start QUOTED PASSAGE

What I mean by “performative disabled person” is when people supersize my disability so it becomes all that they see. They project their biases and ideas about disabled people on to me. It is a common occurrence in doctors and people who work in the service fields. They are coming from a place of helping and so most of the time, I don’t bother to correct their assumptions. I become an actress, molding myself into their perspective of me. This type of othering is easier (and almost preferable) to the type of othering I will talk about in a moment.

The other type is what I like to call fading. Fading is when one’s disability causes them to fade from thought or consideration. Fading is perpetuated most often be well meaning friends and family. Fading is what caused me to be left in an airport because they didn’t think I could keep up (not to worry, they came back). With fading, there is friction — kinda of like when the screen pixelates causing one to see some of the picture but not all of it. There was friction when a friend commented on my lack of cane to mean that I was feeling better. Friction when I felt left out of my friend group because I was given accommodations which was a blessing, but it disrupted our plan to sit together. A combination of fading and friction presents itself in media when the disabled character is grateful to be seen as themselves (often meaning sans disability). History supports it with disabilities fading from view. Anyone from Harriet Tubman to FDR. Their disabilities are forgotten to history as much as the daily details of their lives. And its shame that we don’t get to see them for the whole person that they were. I hope that doesn’t happen to me, regardless of whether or not I end up in history books.

end QUOTED PASSAGE
start DATA SUPPLIED

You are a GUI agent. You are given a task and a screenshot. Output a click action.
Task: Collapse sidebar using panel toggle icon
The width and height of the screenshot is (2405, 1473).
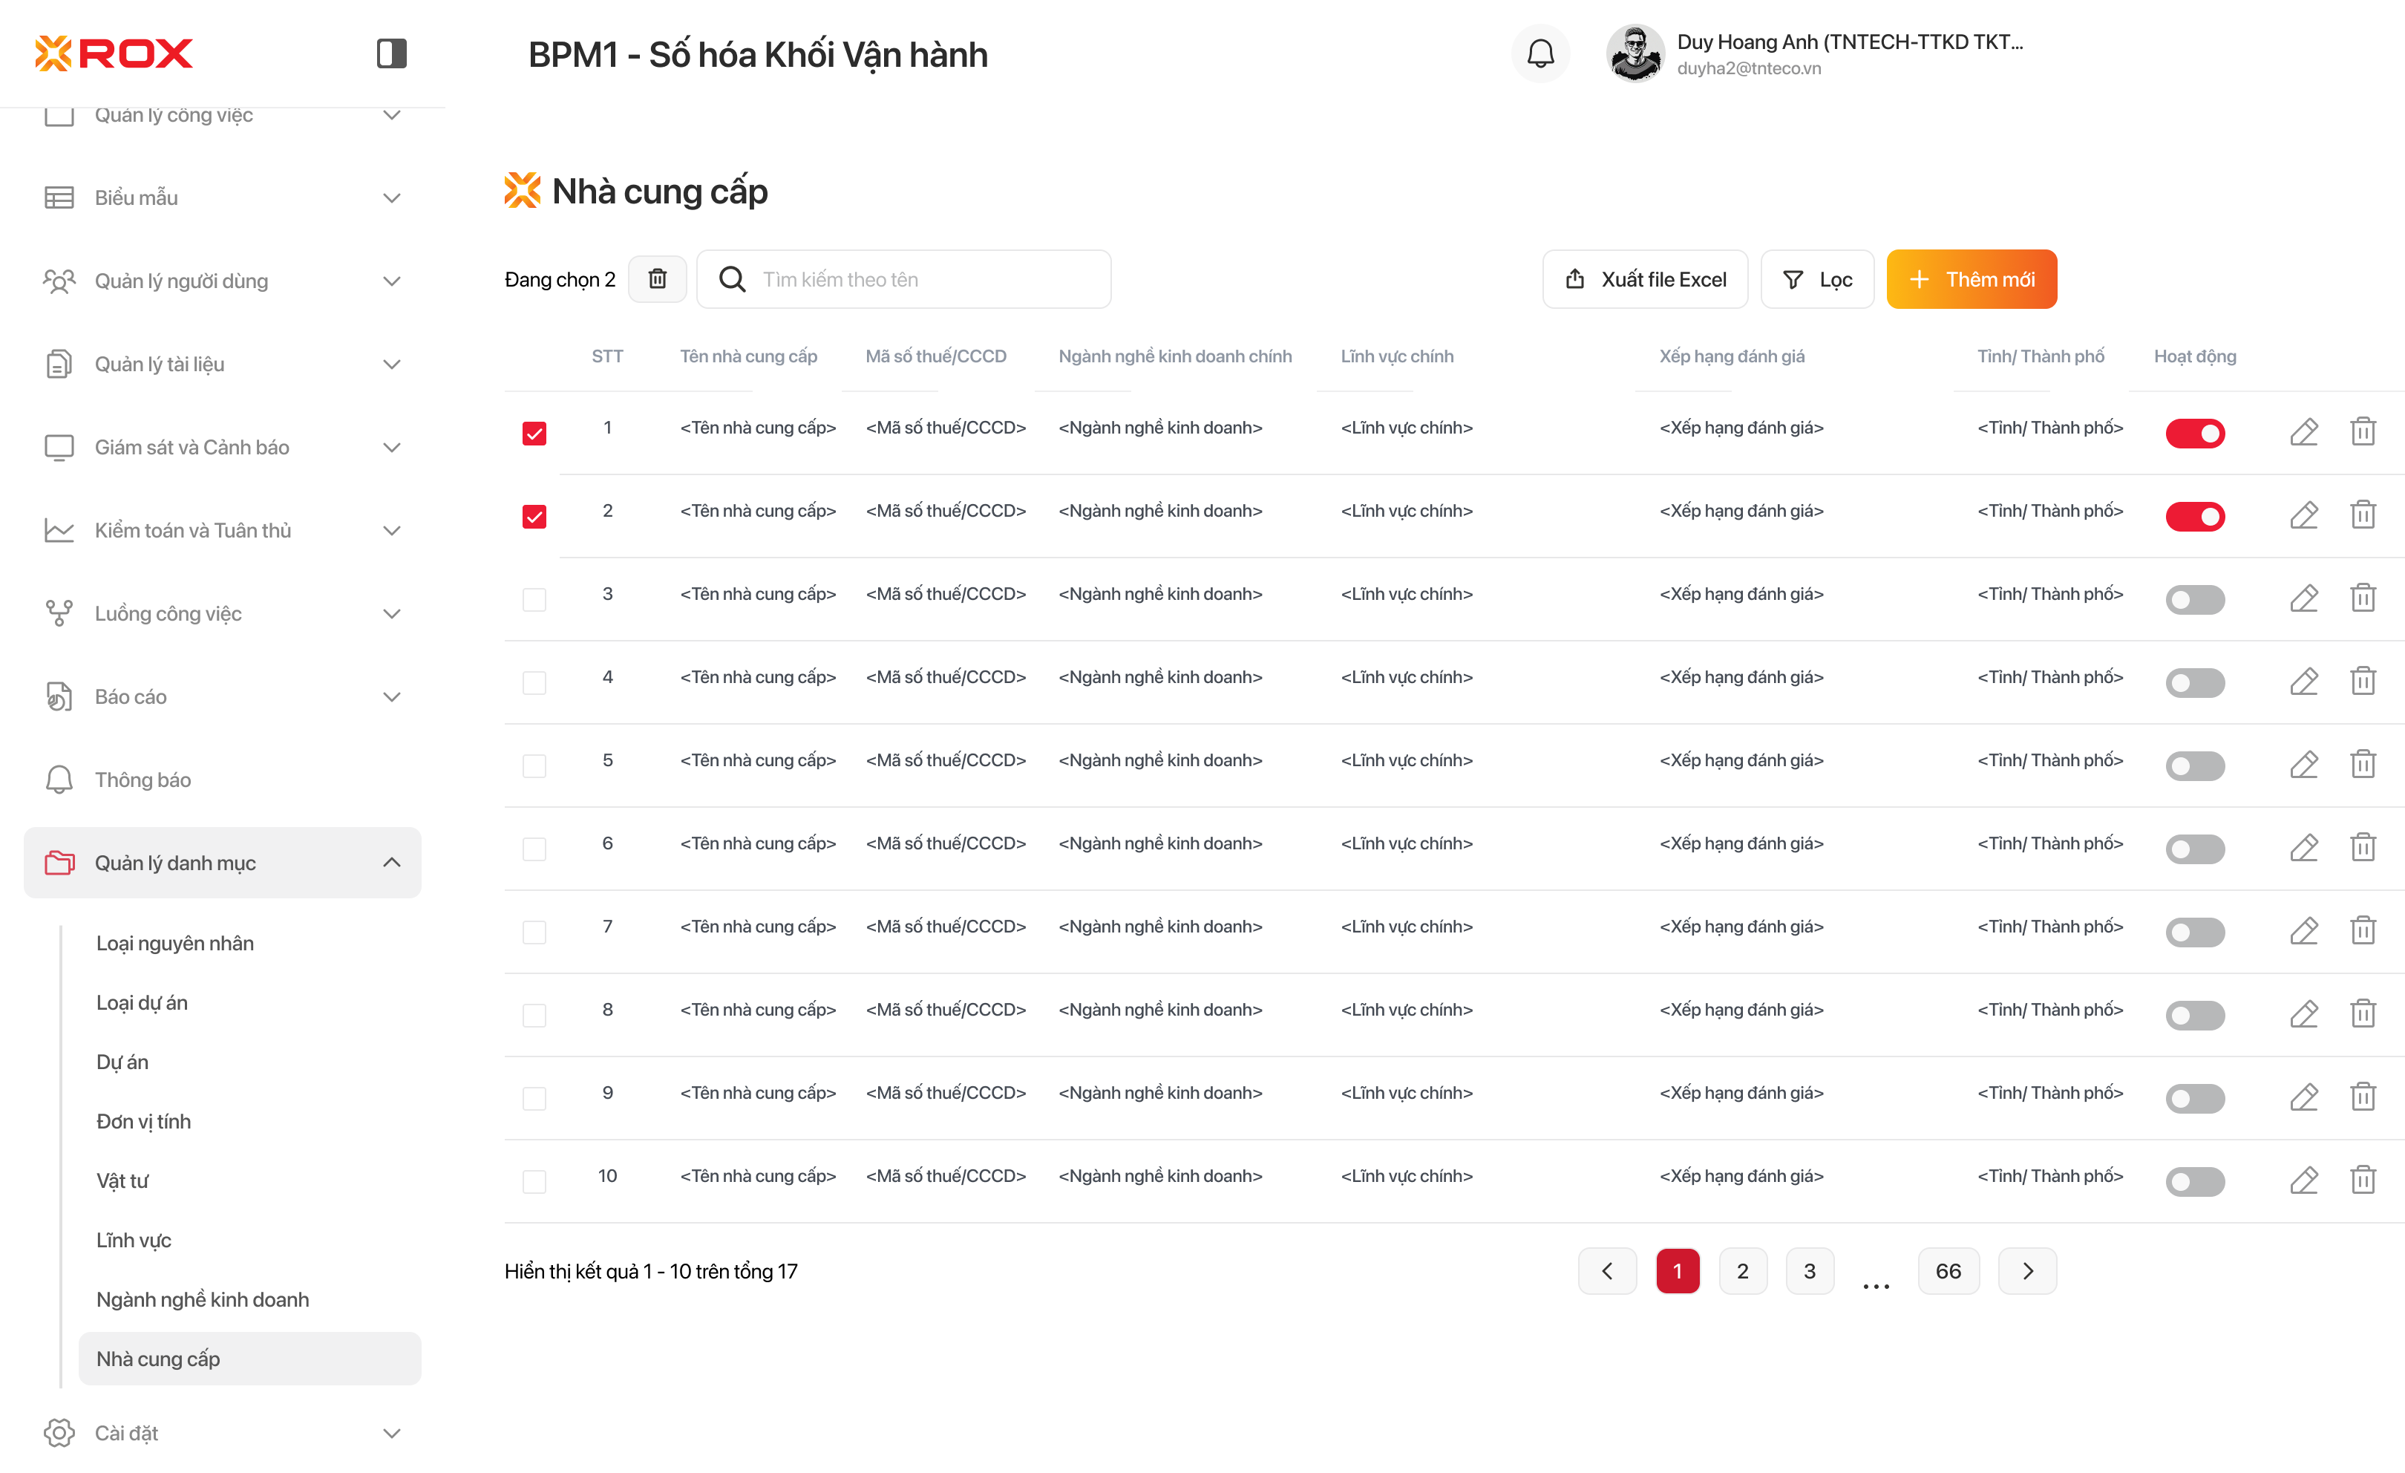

end DATA SUPPLIED
start DATA SUPPLIED

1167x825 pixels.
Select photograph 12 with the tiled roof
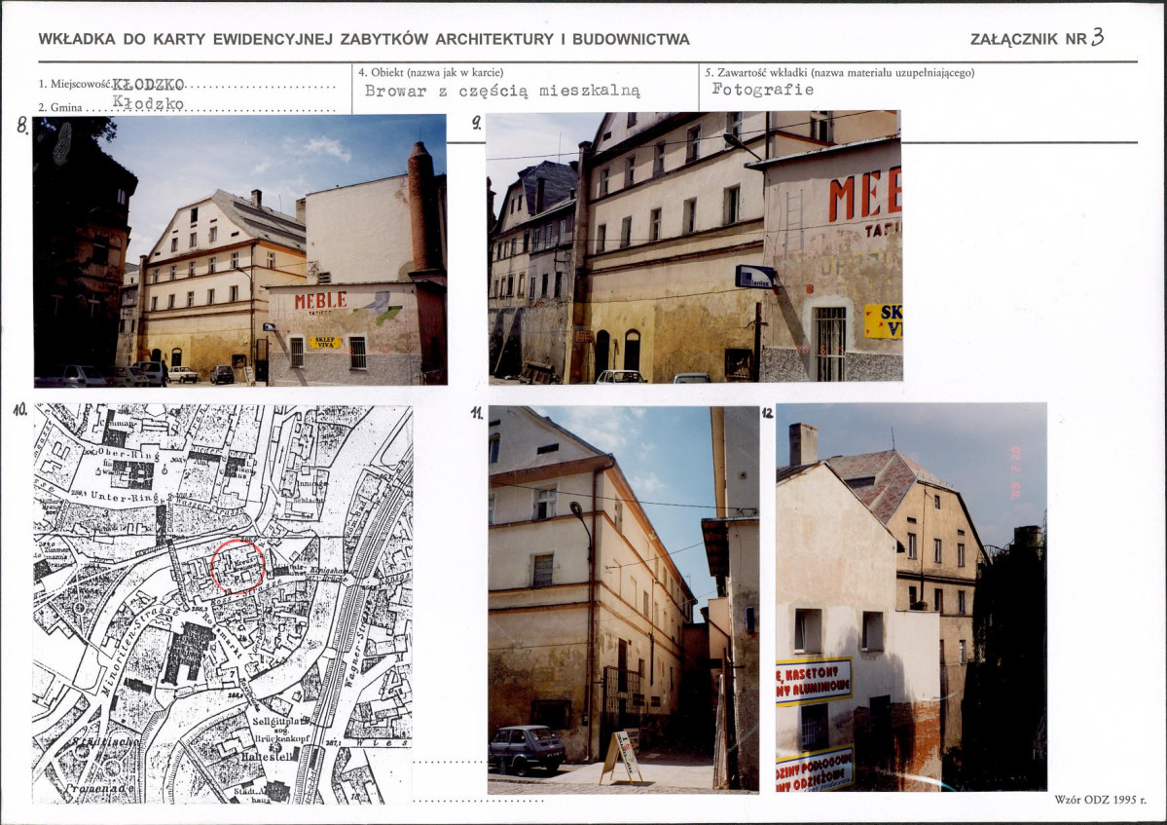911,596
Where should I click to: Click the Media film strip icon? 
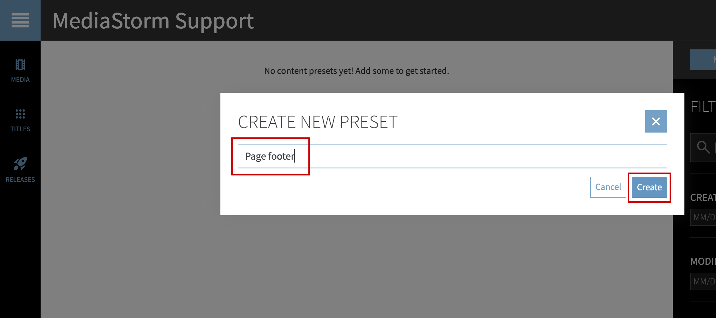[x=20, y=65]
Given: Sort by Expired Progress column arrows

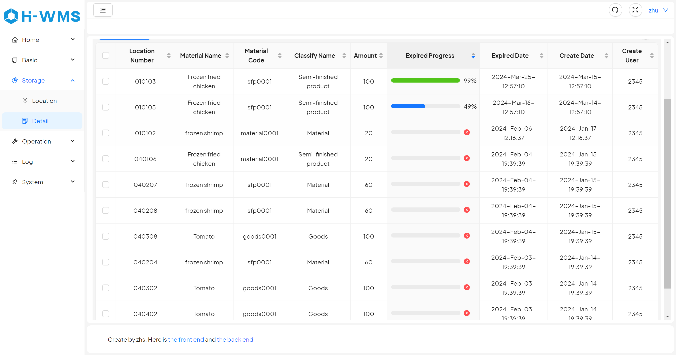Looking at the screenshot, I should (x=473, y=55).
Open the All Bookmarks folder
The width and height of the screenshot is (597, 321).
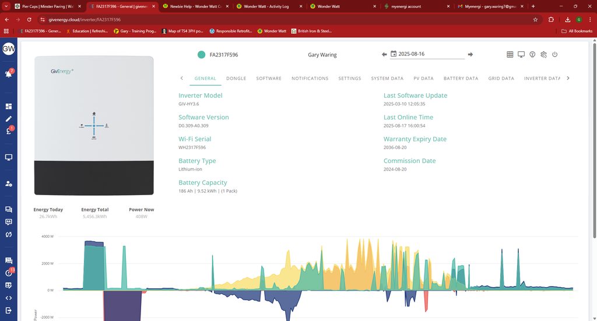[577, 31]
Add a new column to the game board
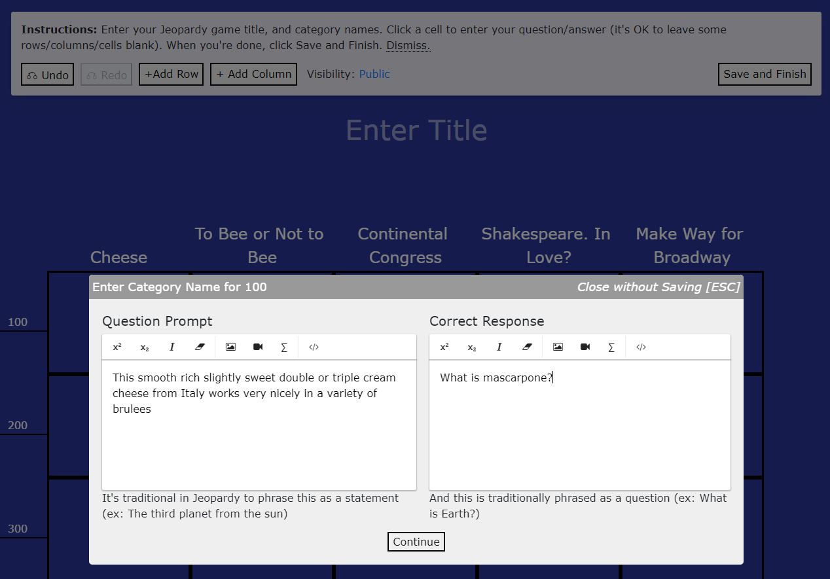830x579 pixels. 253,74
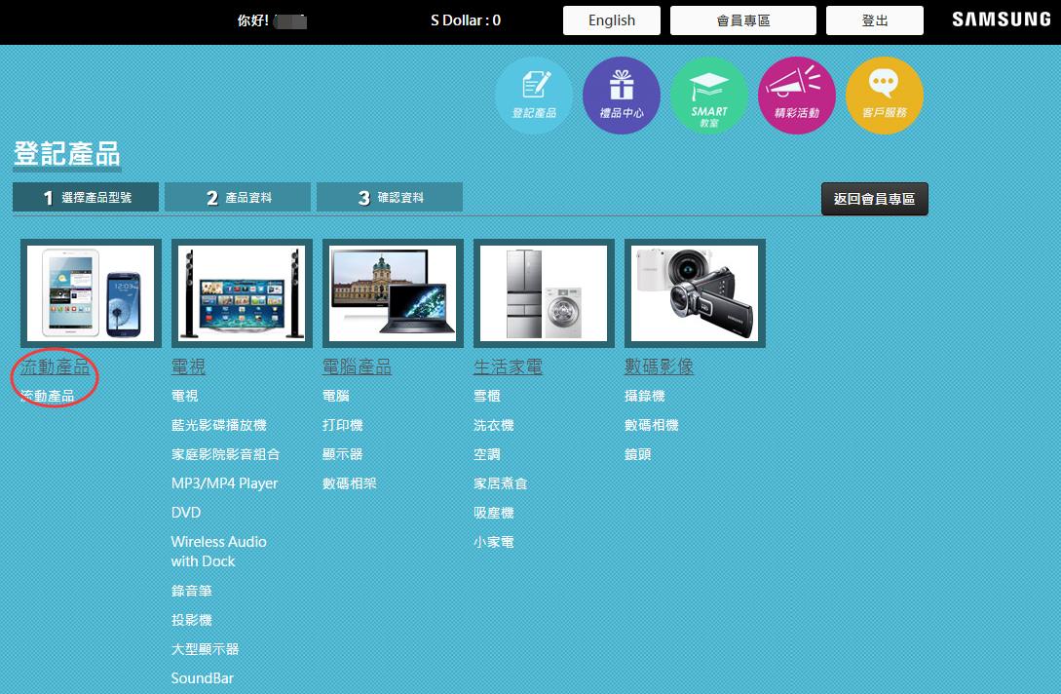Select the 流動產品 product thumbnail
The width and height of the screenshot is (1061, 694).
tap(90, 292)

end DATA SUPPLIED

REQUIREMENTS ->
**A.** According to the essay on disability, who most often perpetuates fading?
**B.** List every example of fading or friction from the writer's own life that the essay on disability describes.
**C.** Reproduce the stretch of the essay on disability from "What I mean" through "in a moment.".

SOLUTION SET ->
**A.** Well-meaning friends and family.

**B.**
- Being left in an airport because others didn't think the writer could keep up
- A friend taking the writer's lack of a cane to mean the writer was feeling better
- Feeling left out of the friend group because accommodations disrupted the plan to sit together

**C.**
What I mean by “performative disabled person” is when people supersize my disability so it becomes all that they see. They project their biases and ideas about disabled people on to me. It is a common occurrence in doctors and people who work in the service fields. They are coming from a place of helping and so most of the time, I don’t bother to correct their assumptions. I become an actress, molding myself into their perspective of me. This type of othering is easier (and almost preferable) to the type of othering I will talk about in a moment.